● KUTIPAN:
Pada kurun waktu berikutnya, tradisi penulisan roman atau novel kemudian dilanjutkan oleh Artum Artha, Anggraini Antemas, dan Ian Emti. Antara akhir 1940-an hingga penghujung 1970-an, Artum Artha antara lain menerbitkan roman Kumala Gadis Zaman Kartini, Tahanan yang Hilang, Kepada Kekasihku Rokhayanah, Putera Mahkota yang Terbuang, dan Kartamina. Sementara itu, kendati Anggraeni Antemas sudah memulai karier kepengarangannya sejak tahun 1940-an, tetapi sejumlah karyanya baru terbit pada awal tahun 1980-an. Beberapa romannya yang sudah diterbitkan di antaranya Melamar Puteri Purnama, Si Bunglon Jadi Detektif, Menghindar dari Telaga Kematian, Tunas-tunas Mekar Pagi, dan Mendulang Intan. Sedangkan Ian Emti telah menerbitkan empat novel pada tahun 1978, masing-masing berjudul Dosen Komersiel, Pada Sebuah Kapal, Perawan Tapi Hamil, dan Insan-insan Pop. Setelah itu, penulisan novel nyaris tak ada gaungnya lagi selama hampir dua dasawarsa sebelum hadirnya Burhanuddin Soebely dengan tiga karyanya yang (ketiganya) pernah meraih penghargaan sebagai Pemenang II dalam sayembara penulisan novel yang digelar majalah Femina (1997, 1998, 2001) dan kemudian dimuat sebagai cerita bersambung di majalah tersebut.[3]

Sampai saat ini, barangkali, Aliman Syahrani dan Farah Hidayati adalah dua novelis Kalsel generasi terkini. Aliman ”eksis” berkat keberhasilannya menerbitkan novel Palas (2004), sedangkan Farah dengan novel Rumah Tumbuh dan Alexandria. Sebab, selepas keduanya tak tampak lagi cikal-bakal penulis novel baru yang lebih menjanjikan. Namun begitu, jikapun catatan ini ingin dilengkapkan lagi (tentu dengan melepaskan parameter kesastraan yang agak njelimet dan bersifat normatif), tak pula dapat diabaikan nama-nama seperti Ajamuddin Tifani, Y.S. Agus Suseno, Alipir Budiman, dan Tajuddin Noor Ganie karena pada dasarnya mereka pun pernah menulis novel (yang masing-masing naskah novelnya pernah dimuat sebagai cerita bersambung di koran lokal).

● DATA:

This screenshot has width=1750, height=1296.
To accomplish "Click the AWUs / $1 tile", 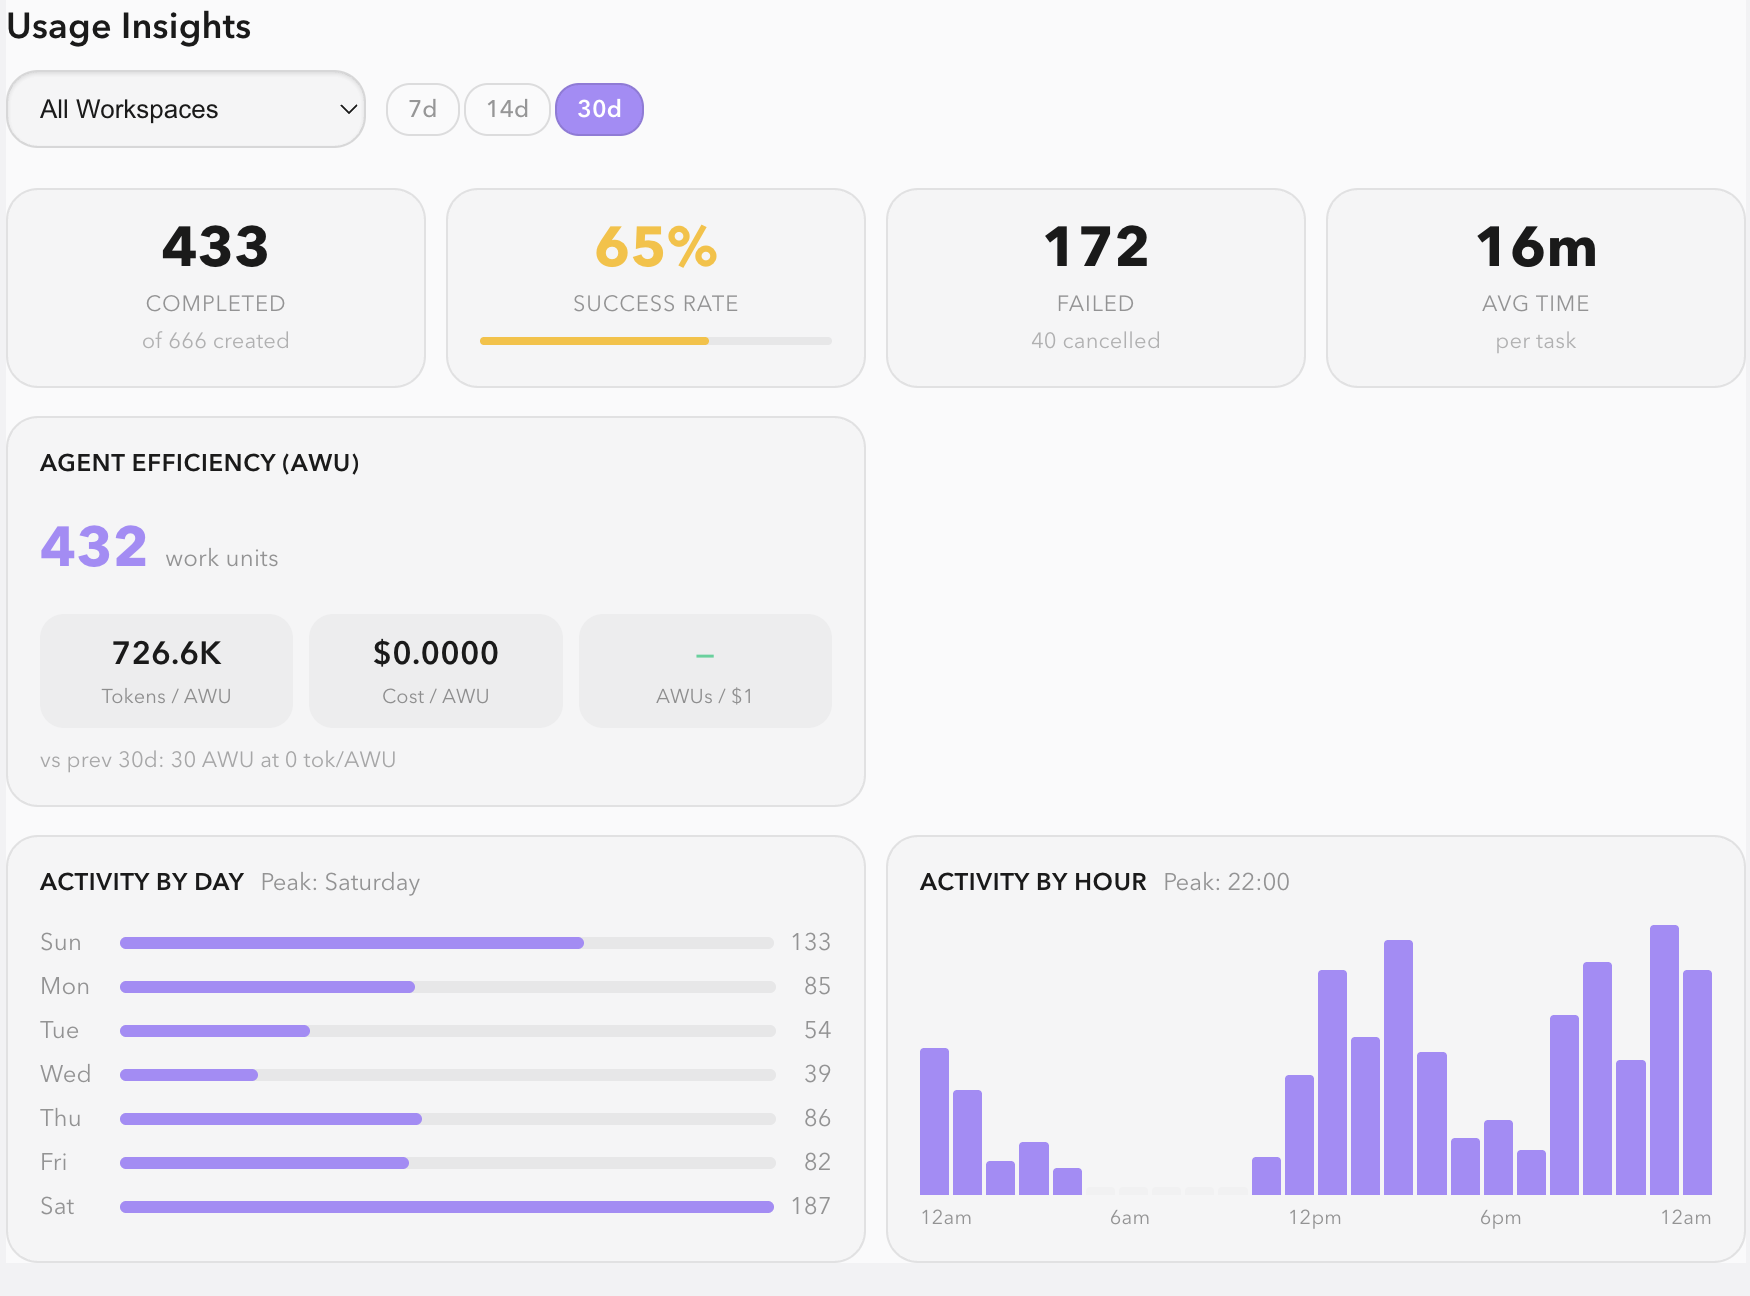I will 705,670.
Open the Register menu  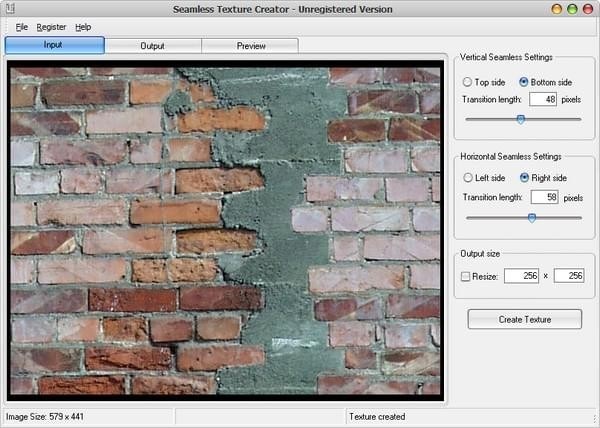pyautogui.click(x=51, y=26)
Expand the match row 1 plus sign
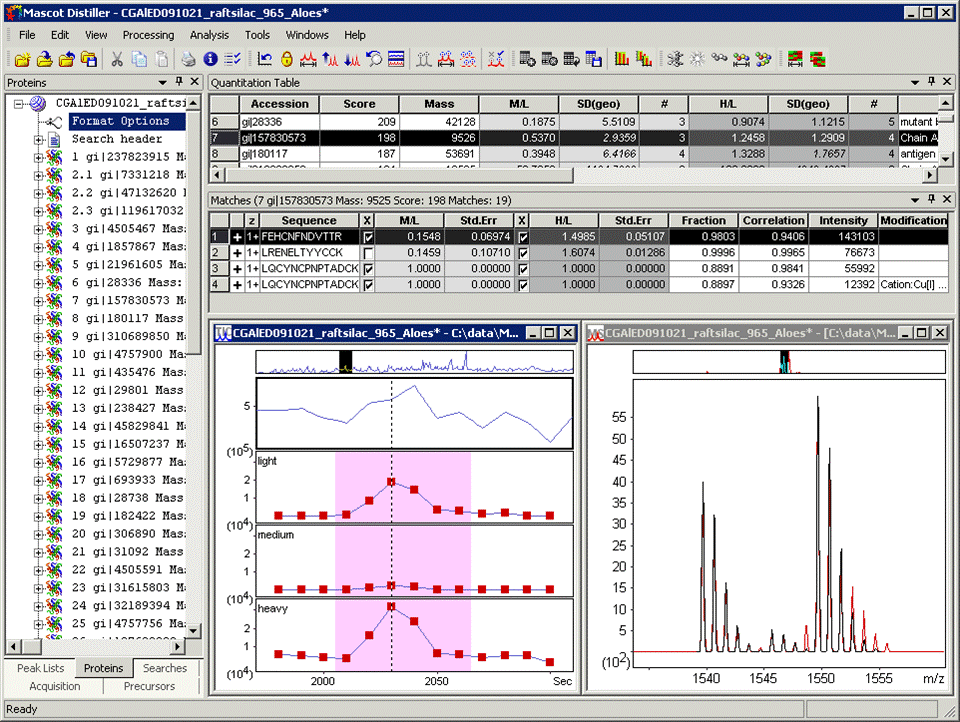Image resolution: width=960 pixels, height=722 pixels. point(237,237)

● PETUNJUK:
- 1) Menurut kutipan tentang penulisan novel di Kalsel, pada tahun berapa Ian Emti menerbitkan empat novel?
- 2) Sebutkan semua judul roman Artum Artha yang disebut dalam kutipan.
- 3) Salin bagian kutipan dari "Sampai saat ini, barangkali, Aliman" sampai "di koran lokal).".

● JAWABAN TIAP TUGAS:
- 1) 1978

- 2) Kumala Gadis Zaman Kartini, Tahanan yang Hilang, Kepada Kekasihku Rokhayanah, Putera Mahkota yang Terbuang, Kartamina

- 3)
Sampai saat ini, barangkali, Aliman Syahrani dan Farah Hidayati adalah dua novelis Kalsel generasi terkini. Aliman ”eksis” berkat keberhasilannya menerbitkan novel Palas (2004), sedangkan Farah dengan novel Rumah Tumbuh dan Alexandria. Sebab, selepas keduanya tak tampak lagi cikal-bakal penulis novel baru yang lebih menjanjikan. Namun begitu, jikapun catatan ini ingin dilengkapkan lagi (tentu dengan melepaskan parameter kesastraan yang agak njelimet dan bersifat normatif), tak pula dapat diabaikan nama-nama seperti Ajamuddin Tifani, Y.S. Agus Suseno, Alipir Budiman, dan Tajuddin Noor Ganie karena pada dasarnya mereka pun pernah menulis novel (yang masing-masing naskah novelnya pernah dimuat sebagai cerita bersambung di koran lokal).